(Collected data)
● ● ● ●

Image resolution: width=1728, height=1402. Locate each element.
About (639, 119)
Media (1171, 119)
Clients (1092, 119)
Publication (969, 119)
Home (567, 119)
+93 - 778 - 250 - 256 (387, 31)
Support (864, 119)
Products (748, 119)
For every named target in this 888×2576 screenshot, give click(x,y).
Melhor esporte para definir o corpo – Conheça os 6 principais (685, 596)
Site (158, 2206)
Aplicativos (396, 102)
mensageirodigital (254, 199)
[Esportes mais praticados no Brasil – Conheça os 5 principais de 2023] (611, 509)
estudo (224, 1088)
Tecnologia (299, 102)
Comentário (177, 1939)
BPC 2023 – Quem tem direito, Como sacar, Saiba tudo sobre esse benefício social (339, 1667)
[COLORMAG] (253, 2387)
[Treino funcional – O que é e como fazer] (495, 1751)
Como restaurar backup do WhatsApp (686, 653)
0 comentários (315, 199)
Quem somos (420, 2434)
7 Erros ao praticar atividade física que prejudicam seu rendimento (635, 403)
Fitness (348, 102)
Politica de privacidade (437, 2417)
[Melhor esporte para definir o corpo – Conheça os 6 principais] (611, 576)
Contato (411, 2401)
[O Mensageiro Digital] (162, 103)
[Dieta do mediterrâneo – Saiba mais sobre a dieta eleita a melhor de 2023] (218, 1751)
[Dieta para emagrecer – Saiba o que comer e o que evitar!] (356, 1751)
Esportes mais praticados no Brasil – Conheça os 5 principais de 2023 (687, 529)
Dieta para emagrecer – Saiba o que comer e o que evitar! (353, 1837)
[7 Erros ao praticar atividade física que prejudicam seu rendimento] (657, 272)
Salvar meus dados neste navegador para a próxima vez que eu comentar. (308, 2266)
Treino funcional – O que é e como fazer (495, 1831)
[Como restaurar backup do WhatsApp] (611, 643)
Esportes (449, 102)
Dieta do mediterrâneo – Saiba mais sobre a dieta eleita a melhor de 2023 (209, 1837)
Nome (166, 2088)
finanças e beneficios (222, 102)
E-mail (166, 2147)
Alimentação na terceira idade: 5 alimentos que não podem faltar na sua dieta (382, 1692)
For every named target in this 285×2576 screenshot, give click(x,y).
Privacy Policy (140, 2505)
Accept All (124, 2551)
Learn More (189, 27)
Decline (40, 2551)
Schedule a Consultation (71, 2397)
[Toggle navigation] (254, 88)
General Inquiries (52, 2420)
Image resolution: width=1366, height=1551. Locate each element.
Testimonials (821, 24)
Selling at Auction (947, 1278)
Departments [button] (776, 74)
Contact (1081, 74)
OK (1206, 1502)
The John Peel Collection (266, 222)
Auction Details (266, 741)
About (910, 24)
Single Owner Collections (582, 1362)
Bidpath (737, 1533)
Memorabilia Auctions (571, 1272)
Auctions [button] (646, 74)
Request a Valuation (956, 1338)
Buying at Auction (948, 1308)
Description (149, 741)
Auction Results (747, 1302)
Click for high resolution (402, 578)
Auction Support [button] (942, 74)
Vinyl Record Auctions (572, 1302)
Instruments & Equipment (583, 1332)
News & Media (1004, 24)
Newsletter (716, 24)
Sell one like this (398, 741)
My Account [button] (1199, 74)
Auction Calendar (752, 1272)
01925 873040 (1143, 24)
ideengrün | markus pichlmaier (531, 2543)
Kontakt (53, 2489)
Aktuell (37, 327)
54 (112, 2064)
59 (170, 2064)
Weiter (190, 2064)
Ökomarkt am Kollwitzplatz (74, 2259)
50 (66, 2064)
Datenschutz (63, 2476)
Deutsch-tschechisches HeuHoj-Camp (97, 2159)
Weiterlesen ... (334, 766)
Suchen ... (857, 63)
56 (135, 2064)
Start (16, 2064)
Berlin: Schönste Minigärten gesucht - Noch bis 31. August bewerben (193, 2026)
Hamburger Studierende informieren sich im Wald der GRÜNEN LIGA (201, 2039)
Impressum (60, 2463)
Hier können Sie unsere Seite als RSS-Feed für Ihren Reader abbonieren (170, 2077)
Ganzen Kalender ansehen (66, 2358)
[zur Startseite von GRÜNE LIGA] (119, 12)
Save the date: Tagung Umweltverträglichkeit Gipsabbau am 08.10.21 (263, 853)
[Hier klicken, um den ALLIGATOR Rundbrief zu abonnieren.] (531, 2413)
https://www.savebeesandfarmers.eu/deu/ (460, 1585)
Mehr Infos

● ● ● ●

▸ **What you should do**
The records above need to be retyped in full, exactly as given.

▸ **Written response**
Image resolution: width=1728, height=1402. Locate each element.
About (639, 119)
Media (1171, 119)
Clients (1092, 119)
Publication (969, 119)
Home (567, 119)
+93 - 778 - 250 - 256 (387, 31)
Support (864, 119)
Products (748, 119)
For every named target in this 888×2576 screenshot, give click(x,y).
Melhor esporte para definir o corpo – Conheça os 6 principais (685, 596)
Site (158, 2206)
Aplicativos (396, 102)
mensageirodigital (254, 199)
[Esportes mais praticados no Brasil – Conheça os 5 principais de 2023] (611, 509)
estudo (224, 1088)
Tecnologia (299, 102)
Comentário (177, 1939)
BPC 2023 – Quem tem direito, Como sacar, Saiba tudo sobre esse benefício social (339, 1667)
[COLORMAG] (253, 2387)
[Treino funcional – O que é e como fazer] (495, 1751)
Como restaurar backup do WhatsApp (686, 653)
0 comentários (315, 199)
Quem somos (420, 2434)
7 Erros ao praticar atividade física que prejudicam seu rendimento (635, 403)
Fitness (348, 102)
Politica de privacidade (437, 2417)
[Melhor esporte para definir o corpo – Conheça os 6 principais] (611, 576)
Contato (411, 2401)
[O Mensageiro Digital] (162, 103)
[Dieta do mediterrâneo – Saiba mais sobre a dieta eleita a melhor de 2023] (218, 1751)
[Dieta para emagrecer – Saiba o que comer e o que evitar!] (356, 1751)
Esportes mais praticados no Brasil – Conheça os 5 principais de 2023 (687, 529)
Dieta para emagrecer – Saiba o que comer e o que evitar! (353, 1837)
[7 Erros ao praticar atividade física que prejudicam seu rendimento] (657, 272)
Salvar meus dados neste navegador para a próxima vez que eu comentar. (308, 2266)
Treino funcional – O que é e como fazer (495, 1831)
[Como restaurar backup do WhatsApp] (611, 643)
Esportes (449, 102)
Dieta do mediterrâneo – Saiba mais sobre a dieta eleita a melhor de 2023 (209, 1837)
Nome (166, 2088)
finanças e beneficios (222, 102)
E-mail (166, 2147)
Alimentação na terceira idade: 5 alimentos que não podem faltar na sua dieta (382, 1692)
For every named target in this 285×2576 screenshot, give click(x,y).
Privacy Policy (140, 2505)
Accept All (124, 2551)
Learn More (189, 27)
Decline (40, 2551)
Schedule a Consultation (71, 2397)
[Toggle navigation] (254, 88)
General Inquiries (52, 2420)
Image resolution: width=1366, height=1551. Locate each element.
Testimonials (821, 24)
Selling at Auction (947, 1278)
Departments [button] (776, 74)
Contact (1081, 74)
OK (1206, 1502)
The John Peel Collection (266, 222)
Auction Details (266, 741)
About (910, 24)
Single Owner Collections (582, 1362)
Bidpath (737, 1533)
Memorabilia Auctions (571, 1272)
Auctions [button] (646, 74)
Request a Valuation (956, 1338)
Buying at Auction (948, 1308)
Description (149, 741)
Auction Results (747, 1302)
Click for high resolution (402, 578)
Auction Support [button] (942, 74)
Vinyl Record Auctions (572, 1302)
Instruments & Equipment (583, 1332)
News & Media (1004, 24)
Newsletter (716, 24)
Sell one like this (398, 741)
My Account [button] (1199, 74)
Auction Calendar (752, 1272)
01925 873040 (1143, 24)
ideengrün | markus pichlmaier (531, 2543)
Kontakt (53, 2489)
Aktuell (37, 327)
54 (112, 2064)
59 (170, 2064)
Weiter (190, 2064)
Ökomarkt am Kollwitzplatz (74, 2259)
50 (66, 2064)
Datenschutz (63, 2476)
Deutsch-tschechisches HeuHoj-Camp (97, 2159)
Weiterlesen ... (334, 766)
Suchen ... (857, 63)
56 (135, 2064)
Start (16, 2064)
Berlin: Schönste Minigärten gesucht - Noch bis 31. August bewerben (193, 2026)
Hamburger Studierende informieren sich im Wald der GRÜNEN LIGA (201, 2039)
Impressum (60, 2463)
Hier können Sie unsere Seite als RSS-Feed für Ihren Reader abbonieren (170, 2077)
Ganzen Kalender ansehen (66, 2358)
[zur Startseite von GRÜNE LIGA] (119, 12)
Save the date: Tagung Umweltverträglichkeit Gipsabbau am 08.10.21 (263, 853)
[Hier klicken, um den ALLIGATOR Rundbrief zu abonnieren.] (531, 2413)
https://www.savebeesandfarmers.eu/deu/ (460, 1585)
Mehr Infos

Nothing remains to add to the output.